Patients with very high-risk ASCVD (e.g., multiple major ASCVD events or one major ASCVD event plus multiple risk factors) who cannot reach an LDL threshold of 70 mg/dL (1.8 mmol/L) with a statin: ezetimibe add-on is reasonable. Failing that, a PCSK9 inhibitor* could be added.
Adding ezetimibe to simvastatin 40 mg post-ACS prevents one CV event for every 50 patients treated for seven years vs simvastatin alone.5 Added to a high- or moderate-intensity statin, evolocumab prevents one CV death, MI, or stroke for every 67 high-risk ASCVD patients treated for about two years (FOURIER study). CV death as a stand-alone outcome not affected. Most patients had a prior MI, and about one third had diabetes and/or smoked.4 Patients 20 to 75 years of age with LDL ≥190 mg/dL (4.9 mmol/L) who cannot achieve a 50% LDL reduction and/or LDL <100 mg/dL (2.6 mmol/L) with a statin: ezetimibe add-on is reasonable. If LDL threshold still not met and fasting triglycerides ≤300 mg/dL (3.4 mmol/L), add-on bile acid sequestrant can be considered. Failing this, if the patient has multiple risk factors, consider a PCSK9 inhibitor.*
Patients 30 to 75 years of age with heterozygous familial hypercholesterolemia with an LDL ≥100 mg/dL (2.6 mmol/L) despite statin and ezetimibe, consider adding a PCSK9 inhibitor.*
Patients 40 to 75 years of age with LDL ≥220 mg/dL (5.7 mmol/L) who cannot achieve an LDL <130 mg/dL (3.4 mmol/L) with a statin plus ezetimibe, consider adding a PCSK9 inhibitor.*
Primary prevention in adults 40 to 75 years of age with LDL 70 to 189 mg/dL (1.8 to 4.9 mmol/L) and an estimated 10-year risk of ASCVD of 7.5% or higher and CKD, can combine ezetimibe with a moderate-intensity statin.

Supplied records:

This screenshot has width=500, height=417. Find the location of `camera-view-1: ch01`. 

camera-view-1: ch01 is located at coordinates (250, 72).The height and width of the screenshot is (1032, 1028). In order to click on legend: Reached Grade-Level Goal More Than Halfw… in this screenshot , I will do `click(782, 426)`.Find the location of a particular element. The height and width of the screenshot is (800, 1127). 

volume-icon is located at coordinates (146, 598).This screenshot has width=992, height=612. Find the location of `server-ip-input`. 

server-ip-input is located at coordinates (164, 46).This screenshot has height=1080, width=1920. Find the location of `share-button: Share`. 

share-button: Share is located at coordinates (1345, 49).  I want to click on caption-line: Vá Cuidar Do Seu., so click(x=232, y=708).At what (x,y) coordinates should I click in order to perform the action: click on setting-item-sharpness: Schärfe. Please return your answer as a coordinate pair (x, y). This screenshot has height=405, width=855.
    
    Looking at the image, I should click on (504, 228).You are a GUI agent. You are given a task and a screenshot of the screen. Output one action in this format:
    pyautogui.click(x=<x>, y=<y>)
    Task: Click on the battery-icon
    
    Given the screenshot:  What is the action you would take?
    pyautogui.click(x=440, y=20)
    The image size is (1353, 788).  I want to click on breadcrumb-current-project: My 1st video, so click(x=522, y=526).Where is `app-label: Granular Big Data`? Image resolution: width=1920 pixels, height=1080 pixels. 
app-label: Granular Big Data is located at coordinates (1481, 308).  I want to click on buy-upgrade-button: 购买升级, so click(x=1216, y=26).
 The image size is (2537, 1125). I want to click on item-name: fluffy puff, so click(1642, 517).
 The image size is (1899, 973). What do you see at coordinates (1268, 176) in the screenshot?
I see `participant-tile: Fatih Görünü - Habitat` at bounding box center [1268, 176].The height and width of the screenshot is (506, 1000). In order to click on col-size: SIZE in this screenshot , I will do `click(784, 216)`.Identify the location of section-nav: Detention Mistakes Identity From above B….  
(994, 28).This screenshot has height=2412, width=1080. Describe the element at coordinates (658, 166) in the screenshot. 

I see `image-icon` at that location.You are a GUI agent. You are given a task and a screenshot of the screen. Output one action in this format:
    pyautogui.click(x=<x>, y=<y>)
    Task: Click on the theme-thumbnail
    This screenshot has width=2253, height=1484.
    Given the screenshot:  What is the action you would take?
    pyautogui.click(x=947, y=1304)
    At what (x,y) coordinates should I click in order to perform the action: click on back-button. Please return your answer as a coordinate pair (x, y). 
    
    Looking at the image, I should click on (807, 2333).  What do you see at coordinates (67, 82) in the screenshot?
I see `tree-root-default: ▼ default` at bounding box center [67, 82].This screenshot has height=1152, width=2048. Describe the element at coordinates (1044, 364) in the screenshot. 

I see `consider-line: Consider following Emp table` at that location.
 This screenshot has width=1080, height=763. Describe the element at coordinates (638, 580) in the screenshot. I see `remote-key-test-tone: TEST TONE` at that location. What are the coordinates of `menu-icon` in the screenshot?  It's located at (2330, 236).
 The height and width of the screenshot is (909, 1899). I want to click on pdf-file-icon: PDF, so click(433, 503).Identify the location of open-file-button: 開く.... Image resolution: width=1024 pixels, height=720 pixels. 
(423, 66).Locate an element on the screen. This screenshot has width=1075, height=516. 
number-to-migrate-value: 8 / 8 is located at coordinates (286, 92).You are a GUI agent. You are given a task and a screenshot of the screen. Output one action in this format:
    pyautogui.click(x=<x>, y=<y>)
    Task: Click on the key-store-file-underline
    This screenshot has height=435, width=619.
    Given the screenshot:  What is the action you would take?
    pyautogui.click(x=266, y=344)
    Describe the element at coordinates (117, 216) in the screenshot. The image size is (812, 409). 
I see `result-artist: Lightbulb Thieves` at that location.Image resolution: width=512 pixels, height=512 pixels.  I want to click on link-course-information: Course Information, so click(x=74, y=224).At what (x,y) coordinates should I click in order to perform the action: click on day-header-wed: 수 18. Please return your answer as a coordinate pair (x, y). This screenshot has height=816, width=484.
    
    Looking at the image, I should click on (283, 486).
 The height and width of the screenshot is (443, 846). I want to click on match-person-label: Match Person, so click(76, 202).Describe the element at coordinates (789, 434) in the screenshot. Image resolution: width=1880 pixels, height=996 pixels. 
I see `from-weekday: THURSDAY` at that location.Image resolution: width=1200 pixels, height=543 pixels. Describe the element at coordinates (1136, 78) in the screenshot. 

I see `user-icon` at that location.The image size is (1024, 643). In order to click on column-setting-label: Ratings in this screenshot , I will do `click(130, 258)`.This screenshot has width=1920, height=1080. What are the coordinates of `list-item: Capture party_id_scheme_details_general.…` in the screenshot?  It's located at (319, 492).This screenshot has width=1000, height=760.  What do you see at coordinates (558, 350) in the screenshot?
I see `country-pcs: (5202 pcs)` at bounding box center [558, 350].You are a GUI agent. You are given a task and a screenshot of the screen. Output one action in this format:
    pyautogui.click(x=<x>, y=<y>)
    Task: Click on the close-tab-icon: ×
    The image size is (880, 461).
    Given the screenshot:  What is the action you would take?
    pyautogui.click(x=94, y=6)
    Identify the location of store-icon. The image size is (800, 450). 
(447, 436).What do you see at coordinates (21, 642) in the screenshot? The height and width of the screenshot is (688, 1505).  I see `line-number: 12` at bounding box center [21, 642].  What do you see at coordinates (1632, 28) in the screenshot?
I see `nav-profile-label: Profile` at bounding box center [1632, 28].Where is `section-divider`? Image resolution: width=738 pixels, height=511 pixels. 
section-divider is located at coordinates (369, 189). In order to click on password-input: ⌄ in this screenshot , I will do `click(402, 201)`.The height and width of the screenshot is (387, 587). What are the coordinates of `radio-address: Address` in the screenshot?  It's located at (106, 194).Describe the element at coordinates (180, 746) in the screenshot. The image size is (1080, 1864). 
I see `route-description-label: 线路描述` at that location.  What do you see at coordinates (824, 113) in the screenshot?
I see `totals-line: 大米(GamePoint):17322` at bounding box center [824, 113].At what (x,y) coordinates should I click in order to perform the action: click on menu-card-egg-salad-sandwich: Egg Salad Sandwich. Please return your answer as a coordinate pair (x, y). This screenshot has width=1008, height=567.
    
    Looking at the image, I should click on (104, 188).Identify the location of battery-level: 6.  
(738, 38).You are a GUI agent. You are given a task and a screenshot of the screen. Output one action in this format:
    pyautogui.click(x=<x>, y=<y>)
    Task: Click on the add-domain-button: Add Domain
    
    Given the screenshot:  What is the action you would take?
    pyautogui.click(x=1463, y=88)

Your assignment:
Give again, word for word, the part of the statin add-on guidance above from "Patients with very" to "could be added.".

Response to the task:
Patients with very high-risk ASCVD (e.g., multiple major ASCVD events or one major ASCVD event plus multiple risk factors) who cannot reach an LDL threshold of 70 mg/dL (1.8 mmol/L) with a statin: ezetimibe add-on is reasonable. Failing that, a PCSK9 inhibitor* could be added.